Variable Action High Spec Galvion
|Name||Galvion (Circus 1)|
|Character Design||Koichi Ohata|
Review by Anavel
Galvion is an anime series that originally aired in 1984. Galvion was directed by and also featured mecha designs by Koichi Ohata (mechanical designer for Gunbuster). The series was not very popular and its planned run was cut short in japan. The series did not receive much merchandise and was not released on home video until 2013. ARII did produce some model kits for Galvion. Some toys made it to the United States under the Converters toy-line. Takatoku was working on producing a Galvion toy before they went out of business. Prototype toys were produced in very limited numbers and command high prices when they make appearances. More recently T-Rex toys produced a transforming Galvion figure which has been sold both as a kit and completed piece in limited numbers at Japanese events. Below Galvion figures from Takatoku, a trading figure, T-Rex, the converters figure by Mark/Select and the ARII model kit.
T-Rex henceforth has teamed up with Megahouse to produce the Variable Action High Spec Galvion. This toy is actually quite different from T-Rex's original offering. The figure comes in a nice window box with a magnetic front flap.
The toy comes packaged in robot mode with its accessories in a second plastic tray. Accessories include variant hands, perfect transformation weapons, larger more screen accurate weapons, removable vents for the side of the chest and removable parts for the feet in "powered up mode".
The figure is made entirely from hard plastic with some die-cast. There is a lot of painted detail, which in my opinion is good and bad. The shield clips easily to either arm and dedicated gun holding hands are included for left and right.

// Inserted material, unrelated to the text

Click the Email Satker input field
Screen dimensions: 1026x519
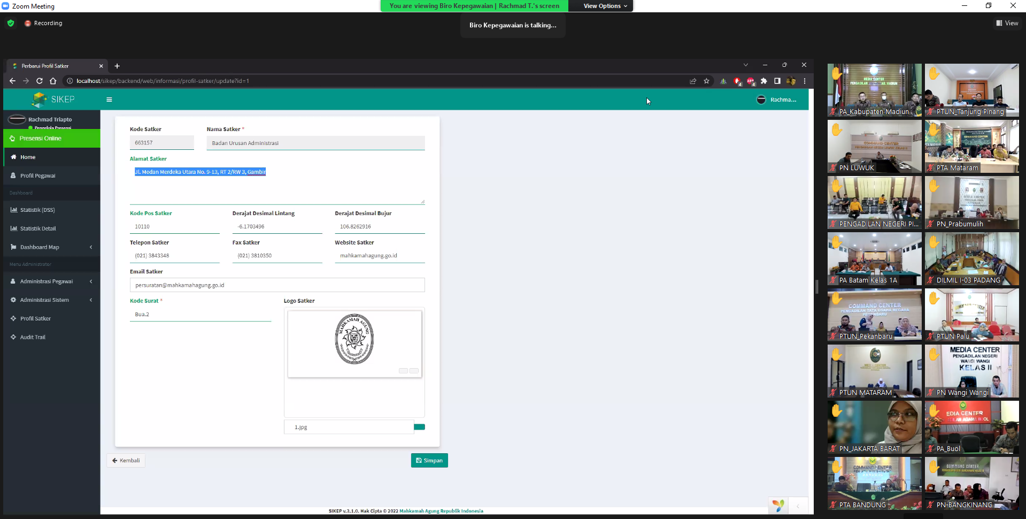277,285
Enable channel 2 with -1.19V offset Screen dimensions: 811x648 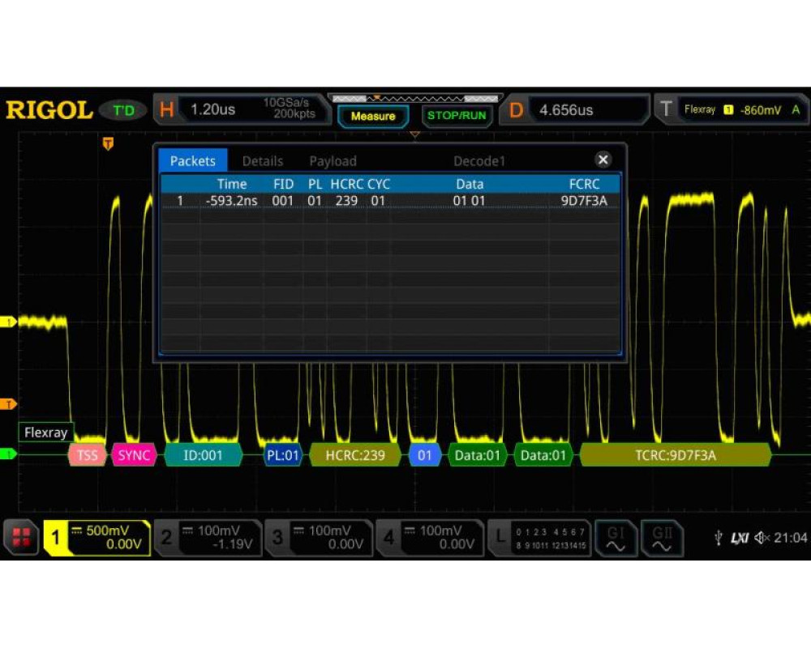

The figure's joints vary from frighteningly tight, to somewhat loose. I was somewhat fearful of breaking something during my first transformation. However the joints have loosed somewhat over multiple transformations and the entire process feels better now, the figure is also more durable than it feels. The knees are the weakest joints of the figure and it can easily topple backwards if you are not careful.
The figure can be transformed into a "Powered Up" mode by rotating some parts over the face, lowering some wings, and attaching some parts to the feet. Not having seen the series, I cant really comment on the significance of this form. Personally I don't care for the appearance.
A stand is also included with plugs into the back of the figure. The stand is solid however there is a problem with how it attaches to the figure. The transformation joint does not hold the weight of the figure securely and it often ends up falling forward. This is only an issue for fully airborne poses.
As mentioned before the abundance of painted plastic can be somewhat problematic. Right out of the box the paint quality varies throughout the figure. After transforming the figure once i noticed numerous scuffs and scrapes.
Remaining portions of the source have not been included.